The next morning Miss Elinor felt better, and as time passed on and her brother did not again visit his new tenants, she began to feel a little more amiably disposed toward the strangers, and at last decided to call, intending to go next to the brown house in the hollow, where she was a frequent visitor. She accordingly started one afternoon for the white house on the hill, where she was most cordially received. With the ladylike manners of Mrs. Huntington she could find no fault, but she did not like the expression of Adelaide’s eyes, nor the sneering manner in which she spoke of the country and country people; neither did she fail to see the basket which the young lady pushed hastily under the lounge as Aunt Peggy ushered her into the sitting-room. On the table there were scissors, needles and thread, but not a vestige of sewing was visible, though on the carpet were shreds of cloth, and from beneath the lounge peeped something which looked vastly like the wristband of a man’s shirt.

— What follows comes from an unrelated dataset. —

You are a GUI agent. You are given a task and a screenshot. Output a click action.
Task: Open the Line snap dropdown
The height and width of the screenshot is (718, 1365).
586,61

“Pride and poverty! I’ll venture to say they sew for a living,” Miss Elinor thought, and making her call as brief as possible, she arose to go.

It was in vain that Adelaide urged her to stay longer, telling her “it was such a treat to see some one who seemed like their former acquaintances.”

With a toss of her head Miss Elinor declined, saying she was going to visit a poor family in the hollow, a blind man and his daughter, and in adjusting her furs she failed to see how both Adelaide and her mother started at her words. Soon recovering her composure, the former asked, who they were, and if they had always lived in Oakland?

“Their name is Warren,” said Miss Elinor, “and they came, I believe, from some city in western New York, but I know nothing definite concerning them, as they always shrink from speaking of their former condition. Alice, though, is a sweet little creature—so kind to her old father, and so refined, withal.”

Mechanically bidding her visitor good afternoon, Adelaide went to her mother’s side, exclaiming:

“Who thought those Warrens would toss up in Oakland! Of course, when they know that we are here, they’ll tell all about father and everything else. What shall we do?”

“We are not to blame for your father’s misdeeds,” Mrs. Huntington answered; and Adelaide replied:

“I know it, but people think you are a widow with a competence sufficient to support us genteelly—they don’t suspect how late we sit up nights, sewing, to make ends meet. Mercy! I hope the peeking old maid didn’t see that,” she exclaimed, as her own eye fell upon the wristband. Then, after a moment, she continued, “I know what I’ll do. I’ll go to Alice this very night, and tell her how sorry we are for what has happened, and I’ll ask her to say nothing about father’s having cheated them and run away. She’s a pretty good sort of a girl, I guess, if I did once to think her so proud.”

The plan seemed a feasible one, and that evening as Alice Warren sat bending over a vest, which she must finish that night, she was startled by the abrupt entrance of Adelaide Huntington, who, seizing both her hands, said, with well-feigned distress:

“My poor Alice! I never expected to find you thus.”